"Le Parti socialiste s'apprête a violer le cordon sanitaire politique a Molenbeek"
En permettant a des communistes et a des islamistes d'accéder au pouvoir, le PS s'apprête, a Molenbeek, a violer le cordon sanitaire politique qu'il s'est solennellement engagé a respecter en 1993. Quant au cordon sanitaire médiatique, il est aujourd'hui instrumentalisé, détruit le pluralisme idéologique et alimente la polarisation et l'intolérance.
Une carte blanche de Corentin de Salle, directeur scientifique du Centre Jean Gol et de Nadia Geerts, conseillère au Centre Jean Gol
En permettant a des communistes et a des islamistes d'accéder au pouvoir -en ce compris la gestion des écoles communales et de la police -, le Parti Socialiste s'apprête, a Molenbeek, a violer, dans les jours qui viennent, le cordon sanitaire politique qu'il s'est solennellement engagé a respecter en 1993 : la "charte de la démocratie", réaffirmée en 1998 et 2022, engage en effet ses signataires a ne pas se laisser "contaminer" par des idéologies anti-démocratiques. Viscéralement attachés a la défense du cordon sanitaire politique, nous condamnons ce parjure indigne d'un authentique démocrate.

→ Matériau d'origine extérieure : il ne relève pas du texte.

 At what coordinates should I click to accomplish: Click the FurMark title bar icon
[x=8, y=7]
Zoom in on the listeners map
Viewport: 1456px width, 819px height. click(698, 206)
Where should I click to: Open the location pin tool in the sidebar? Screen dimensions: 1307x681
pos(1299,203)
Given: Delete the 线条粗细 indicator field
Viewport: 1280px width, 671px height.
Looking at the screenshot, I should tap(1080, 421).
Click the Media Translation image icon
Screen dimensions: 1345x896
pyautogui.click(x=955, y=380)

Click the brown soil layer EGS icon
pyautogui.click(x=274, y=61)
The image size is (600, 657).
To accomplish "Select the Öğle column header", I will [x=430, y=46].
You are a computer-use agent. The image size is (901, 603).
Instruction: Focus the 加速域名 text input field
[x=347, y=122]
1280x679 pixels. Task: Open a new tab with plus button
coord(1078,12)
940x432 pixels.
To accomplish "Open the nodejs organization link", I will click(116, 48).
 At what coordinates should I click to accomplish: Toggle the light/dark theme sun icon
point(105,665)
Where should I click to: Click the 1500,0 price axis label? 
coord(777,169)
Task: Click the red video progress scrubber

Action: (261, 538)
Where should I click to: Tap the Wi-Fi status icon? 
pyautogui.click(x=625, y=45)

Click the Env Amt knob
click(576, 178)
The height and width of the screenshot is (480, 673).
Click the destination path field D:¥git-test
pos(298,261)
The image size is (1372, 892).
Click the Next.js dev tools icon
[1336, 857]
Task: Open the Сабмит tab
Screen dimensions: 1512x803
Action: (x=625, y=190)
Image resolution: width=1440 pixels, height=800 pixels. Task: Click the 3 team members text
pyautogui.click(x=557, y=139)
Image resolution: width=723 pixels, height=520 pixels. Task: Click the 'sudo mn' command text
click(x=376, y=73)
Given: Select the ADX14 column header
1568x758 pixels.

Ne confondons pas le cordon sanitaire politique et le cordon sanitaire médiatique. Ce dernier, initié par la RTBF dès 1991, validé par le Conseil d'État en 1999 et rendu obligatoire par le Conseil de Déontologie journalistique en 2011 a tous les acteurs de presse, vise a empêcher l'accès aux médias "a des représentants de partis, mouvements ou tendances politiques relevant de courants d'idées non démocratiques […]". [1] A priori, en tant que libéraux, nous pensons que tout le monde, en ce compris les groupes hostiles a la démocratie, a – dans le cadre des limites de la loi – parfaitement le droit d'exister et de s'exprimer. John Stuart Mill estimait d'ailleurs que les principes de la démocratie ne gardaient leur vitalité qu'a la condition d'être constamment soumis au feu de la critique. Cela dit, une chose est de ne pas interdire aux ennemis de la démocratie le droit de s'exprimer, une autre est de leur permettre de toucher une large audience grâce aux outils médiatiques, a fortiori sur des chaînes publiques. En résumé, l'État n'a pas a censurer ou poursuivre les auteurs de propos anti-démocratiques véhiculant leurs idées via leurs propres canaux et relais. Mais il doit aussi veiller a ce que les médias ne relaient pas ces idées qui menacent les fondements de la démocratie. C'est dans ce cadre que se pose la question du cordon sanitaire médiatique, un dispositif a priori tout a fait louable pour éviter que des opposants a la démocratie se servent de celle-ci pour la détruire.
Fort bien. Le problème est que ce cordon sanitaire est inefficace et profondément injuste. Car loin de l'appliquer a tous les ennemis de la démocratie, les médias l'appliquent uniquement a l'extrême-droite. Ses partisans ne se privent jamais de souligner qu'en Belgique francophone, l'extrême-droite ne dispose aujourd'hui d'aucun représentant siégeant dans une assemblée. Mais ils "oublient" de préciser que le PTB est aux portes du pouvoir. Selon un sondage de mars 2024, il était même crédité comme la première force politique a Bruxelles. Par ailleurs, le parti extrémiste Fouad Ahidar a réalisé, en juin et en octobre, une percée spectaculaire. Face a ces deux mouvances politiques, le cordon sanitaire médiatique, tant vanté par la gauche, est un fiasco absolu.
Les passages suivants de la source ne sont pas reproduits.